Supported by a 10% growth in billings, fourth-quarter revenues climbed 6% to a record high of $218 million, exceeding Wall Street projections and the company’s own outlook. More than 80% of the non-services billings came from recurring subscriptions and support billings last year, which grew about 20% year-over-year.
More than 80% of the non-services billings came from recurring subscriptions and support billings last year
“The fourth quarter was a strong finish to a record year for FireEye. We posted double-digit billings growth for the quarter and the year, and achieved full-year non-GAAP profitability for the first time in our history,” said CEO Kevin Mandia.

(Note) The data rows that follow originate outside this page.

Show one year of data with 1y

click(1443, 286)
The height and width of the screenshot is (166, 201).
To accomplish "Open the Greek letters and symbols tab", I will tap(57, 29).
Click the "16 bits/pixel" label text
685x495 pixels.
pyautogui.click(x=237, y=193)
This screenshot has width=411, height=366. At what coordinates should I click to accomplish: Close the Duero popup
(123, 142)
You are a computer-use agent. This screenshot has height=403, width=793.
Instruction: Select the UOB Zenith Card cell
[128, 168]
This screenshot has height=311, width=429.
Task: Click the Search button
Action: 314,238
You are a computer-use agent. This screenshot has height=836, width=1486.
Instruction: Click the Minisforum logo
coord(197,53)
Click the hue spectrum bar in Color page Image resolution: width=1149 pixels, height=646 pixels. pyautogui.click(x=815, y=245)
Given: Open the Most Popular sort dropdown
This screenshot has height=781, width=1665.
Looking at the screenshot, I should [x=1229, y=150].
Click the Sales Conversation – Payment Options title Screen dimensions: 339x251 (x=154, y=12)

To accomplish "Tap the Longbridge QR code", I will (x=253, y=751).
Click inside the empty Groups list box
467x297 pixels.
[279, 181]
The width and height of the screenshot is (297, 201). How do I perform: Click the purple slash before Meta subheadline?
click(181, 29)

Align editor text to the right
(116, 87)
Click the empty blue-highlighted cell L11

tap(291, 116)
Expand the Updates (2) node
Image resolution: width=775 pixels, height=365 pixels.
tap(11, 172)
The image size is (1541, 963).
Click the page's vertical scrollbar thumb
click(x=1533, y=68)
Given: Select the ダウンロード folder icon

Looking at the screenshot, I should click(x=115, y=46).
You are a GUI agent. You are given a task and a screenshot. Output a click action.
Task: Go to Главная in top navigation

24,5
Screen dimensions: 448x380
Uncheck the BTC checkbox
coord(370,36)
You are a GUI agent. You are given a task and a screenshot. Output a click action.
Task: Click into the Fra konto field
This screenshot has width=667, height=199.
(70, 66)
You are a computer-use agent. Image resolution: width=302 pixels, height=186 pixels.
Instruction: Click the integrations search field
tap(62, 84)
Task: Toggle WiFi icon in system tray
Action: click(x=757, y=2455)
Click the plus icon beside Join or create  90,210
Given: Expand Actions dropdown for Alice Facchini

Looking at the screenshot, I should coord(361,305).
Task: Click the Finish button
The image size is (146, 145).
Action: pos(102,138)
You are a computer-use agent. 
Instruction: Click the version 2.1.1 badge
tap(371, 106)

In an indication that the growth momentum might have weakened in the early months of 2019, the company currently sees a net loss in the range of $0.02 per share to $0.04 per share for the first quarter, on an adjusted basis. Revenues are expected to be in the range of $208 million to $212 million, and billings between $170 million and $180 million.
Also see: FireEye posts upbeat Q3 results
In the whole of 2019, adjusted earnings are estimated to be between $0.17 per share and $0.21 per share. The management is looking for revenues of $880-$890 million for fiscal 2019 and billings in the rage of $910 million to $930 million. However, the projections are below analysts’ estimates.
FireEye’s rival Symantec (SYMC) last month reported a marked decline in third-quarter earnings as revenues from its enterprise business segment declined. The results surpassed analysts’ forecast.
After staying broadly flat throughout last year, FireEye shares started 2019 on a positive note, gaining about 20% since the beginning of the year. The stock closed Wednesday’s session lower and lost about 7% in the after-market trading hours, following the earnings report.